Schools & GIS

Over the past several years much discussion linking GIS technology to the educational community  (i.e., K-12, middle and high school, Community Colleges, and universities) has focused mainly on integrating GIS concepts into the classroom environment.  While industry leaders such as ESRI and Google have contributed significantly and helped advance this effort, there exist several other pertinent program areas in school systems which on many levels overlap and can benefit by integrating with traditional, or “nearby” government GIS programs.  Ironically, the rational for the government/school GIS collaboration – if not justification – is that school based geospatial-based programs are often competing for the same tax dollar, in the same municipality or county, traditional GIS programs are feverishly trying to secure.  Illustrative common areas include:

Transportation Systems:  For the unknowing, local school district transportation budgets can often be eye-popping totaling into the hundred thousands, if not millions of dollars.  Illustratively, a  quick survey of online school district budgets in Westchester County, New York found several transportation budgets in excess of $3 million, others in the neighborhood of $6 million, and one as high as $9 million.    (Comparatively, similar budgets will vary greatly across the state depending geographic size and location of  district).  While much of the transportation budget money is for buses, maintenance, personnel, fuel, and other assets, many New York State school districts are actively utilizing GIS-based software for routing, scheduling, and leveraging GPS technology to track and locate buses for both fixed route and Paratransit systems.   Geocoding, address verification, and even the need for the production of hardcopy maps are also common in most school transportation offices.  One of the more popular bus transportation software packages in the state is Transfinder which has a broad statewide school district client base and access to updated address databases through the NYS Data Sharing Cooperative (via their client, school districts, as members of the Cooperative).  Another Albany based company engaged in student/bus transportation systems is Versatrans (Tyler Technologies).   Interestingly, as of July 2013, approximately half (nearly 45%) of the 535 listed members in state data sharing cooperative local government category are school districts.

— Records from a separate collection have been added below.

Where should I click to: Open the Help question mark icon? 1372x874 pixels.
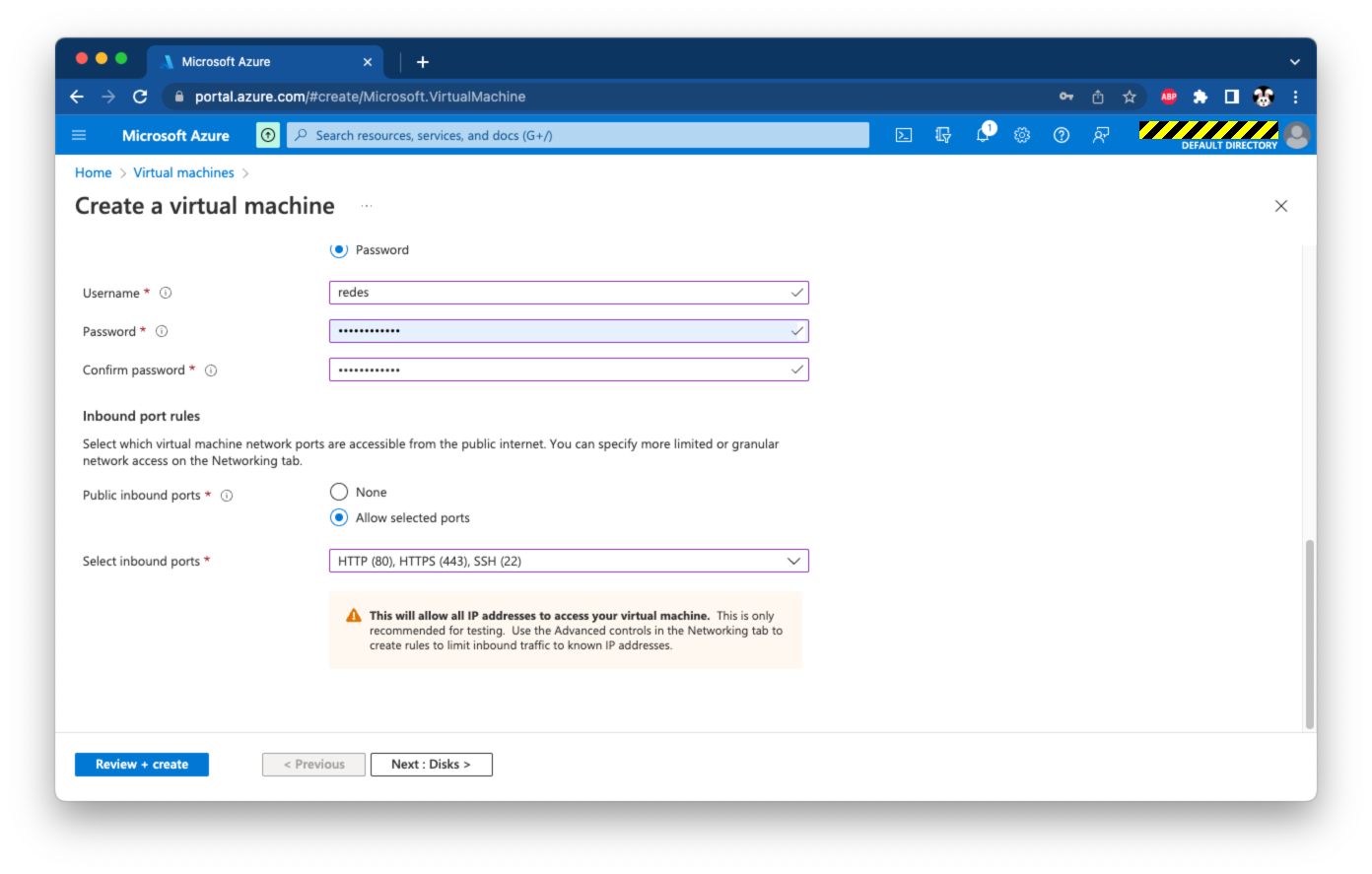point(1062,136)
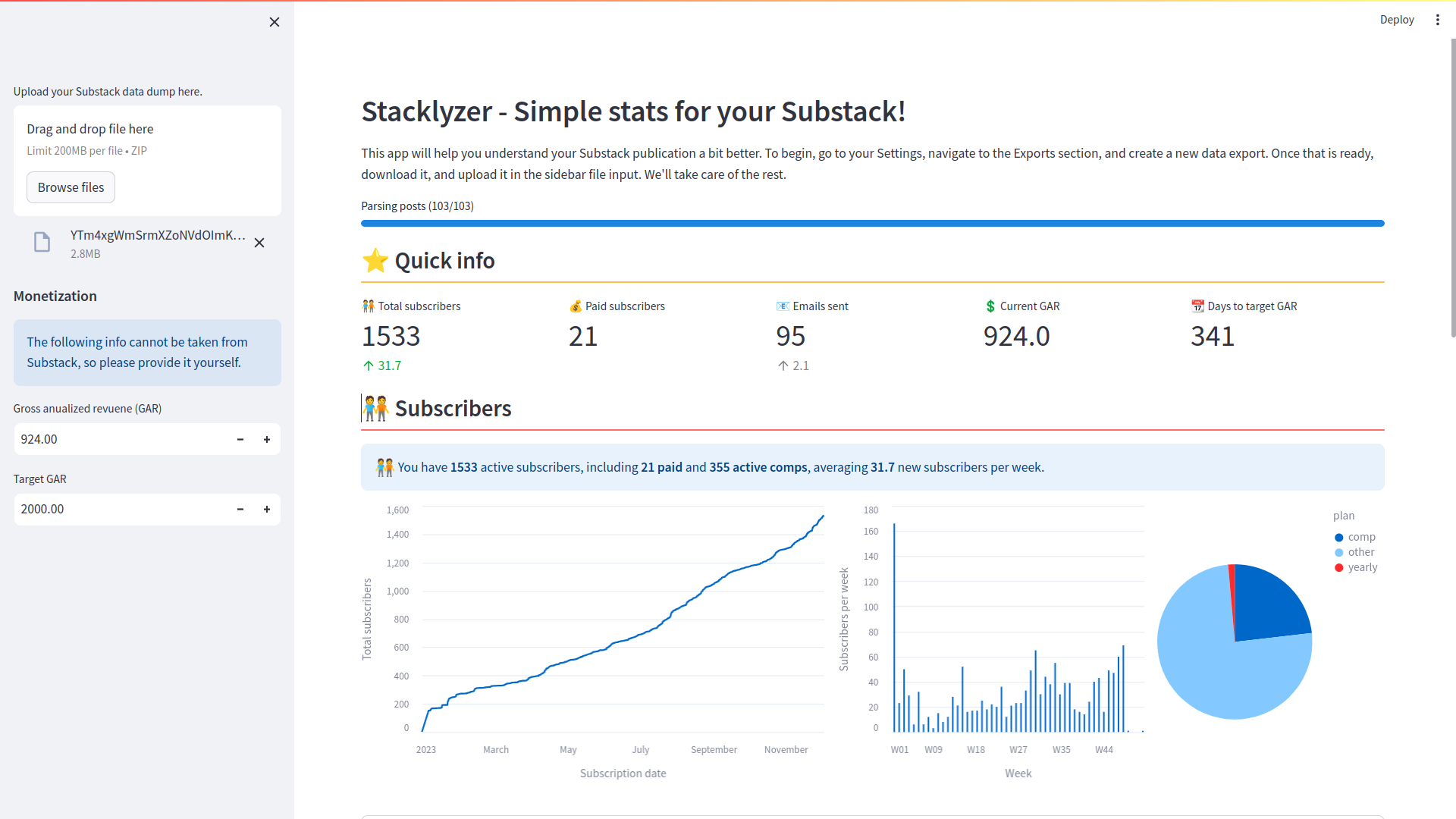Click the Parsing posts progress bar
The height and width of the screenshot is (819, 1456).
(x=872, y=224)
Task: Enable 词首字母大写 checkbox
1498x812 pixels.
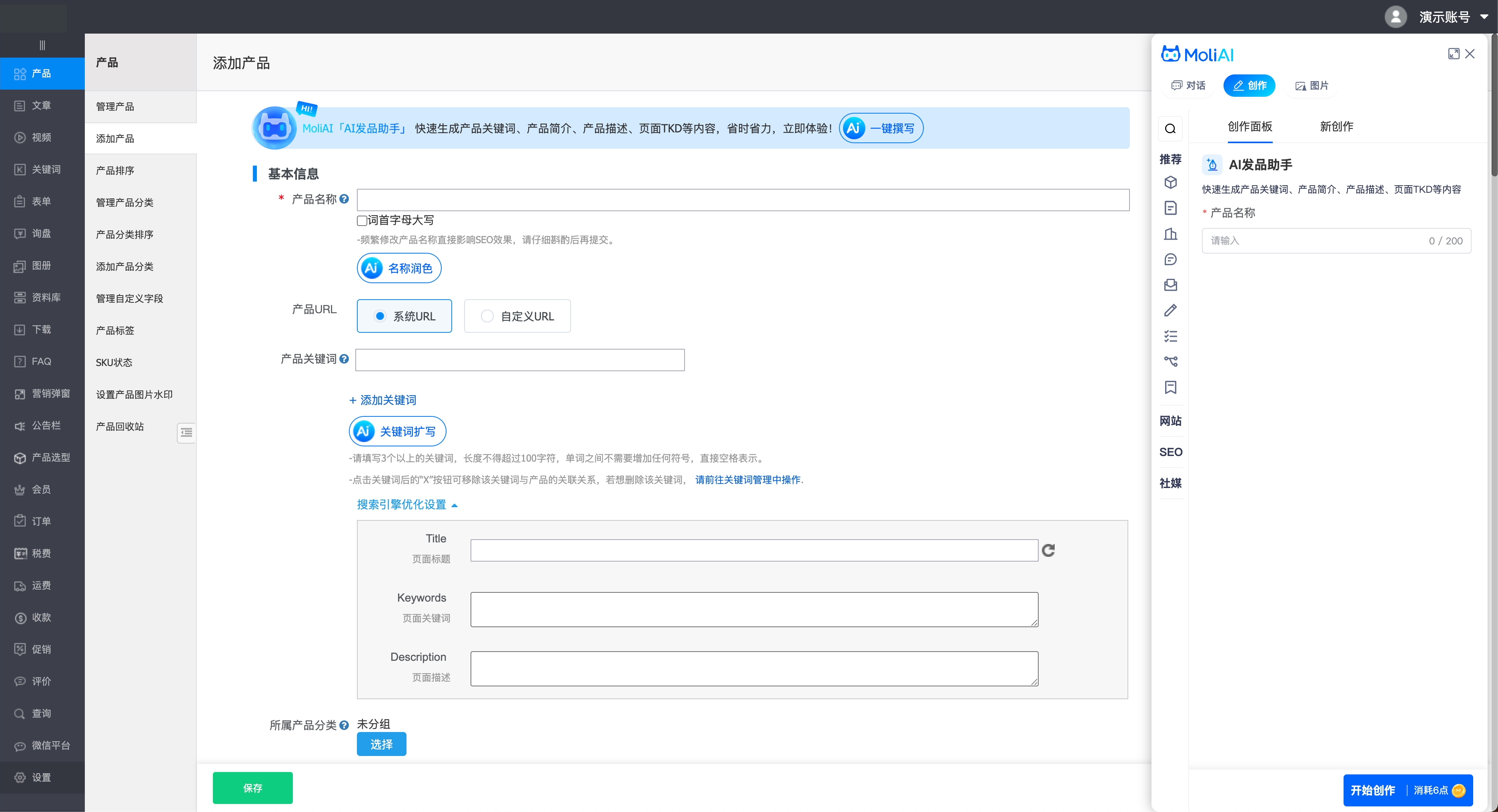Action: tap(362, 220)
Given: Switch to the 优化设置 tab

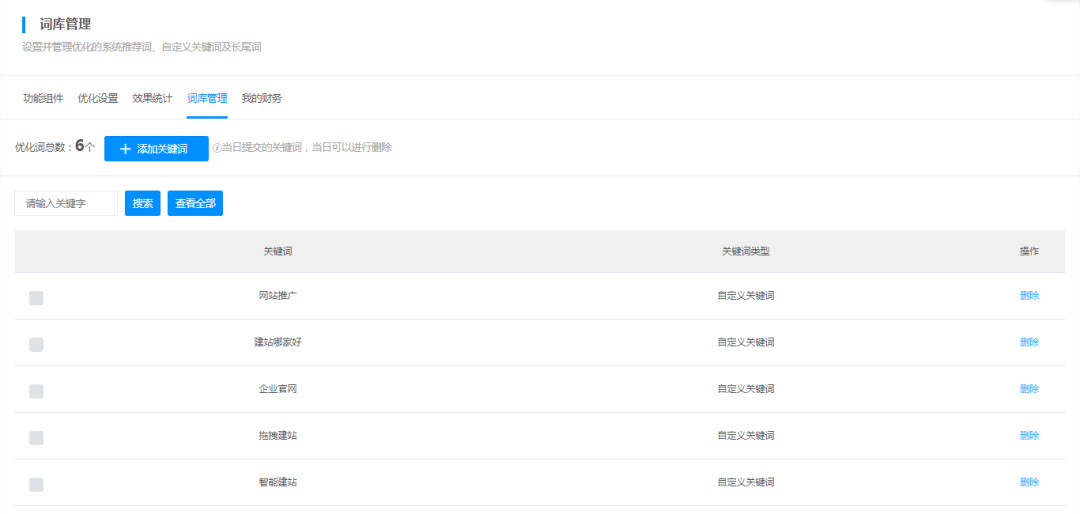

Demographic Analysis/Statistics:  Census data, population statistics, live birth figures, and similar datasets have long been a staple of government GIS programs to map and distribute. It is these same datasets school districts often use in concert with a plethora of planning and engineering consultants, to support a wide range of administrative, facility planning,  capital improvement, and long range strategic plans.  GIS software provides a powerful analytical tool in visualizing demographic-based datasets with other relevant district wide features such as public transportation systems, traffic patterns, critical infrastructure, parks/athletic complexes, location of educational service providers, and district ADA compliant buildings.  Local tax parcel boundary data, building footprints, and related assessment data,  which are in the stewardship of local government GIS programs, add a further level of analysis and visualization.   All combined – with the input and support of local GIS programs, GIS “mash-ups” can be created and made available to school district staff, school boards, and other community groups involved in school district programs.  Similarly, Westchester County GIS online mapping applications are used by the City of Mt. Vernon school district for address and residency verification.  Also, GIS software is increasingly being used to redistrict school district boundaries and individual school catchment areas.

Facilities Management/Safe Schools:  While many readily available software products such as Google Maps, Bing Maps, ArcGIS.com, and even Yahoo! Maps offer aerial views of school facilities and campuses, this imagery is routinely “leaf-on” and therefore can have important ground features covered or obscured.  Local government GIS programs are uniquely positioned to collaborate with schools in offering more detailed and higher resolution “leaf-off” imagery used in local base mapping projects.  Similar opportunities exist for local governments to collaborate with universities and colleges which are using GIS as a framework to support comprehensive facilities management plans.  Three  illustrative efforts in this regard are the  University of Rochester,  SUNY Albany and SUNY Cortland – each providing a basis for neighboring communities or organizations to cost-share in geospatial products such as orthophotography, LiDAR, or planimetric mapping, all of which are used in compiling campus facility base maps.  GIS data and mapping is also used in the development of school security plans.  Recent incidents at public schools and on college campuses have led to both federal and New York State initiatives which increase the opportunity for the GIS community to work with school administrators and local law enforcement agencies in developing security plans and related mapping products.

Many opportunities currently exist for GIS professionals to reach out to the educational community and identify joint geospatial programs and applications.  Building such strategic alliances with schools is budget wise and can result in the valuable cost sharing of applications, coordinating procurement of similar products such as aerial photography and planimetric features (building footprints, visible infrastructure features, topography, hydrology), or the effective design of common hardware and software infrastructure.  Looking forward, such proactive efforts on the part of the New York State GIS community will help nurture and build an important statewide partner and user constituency.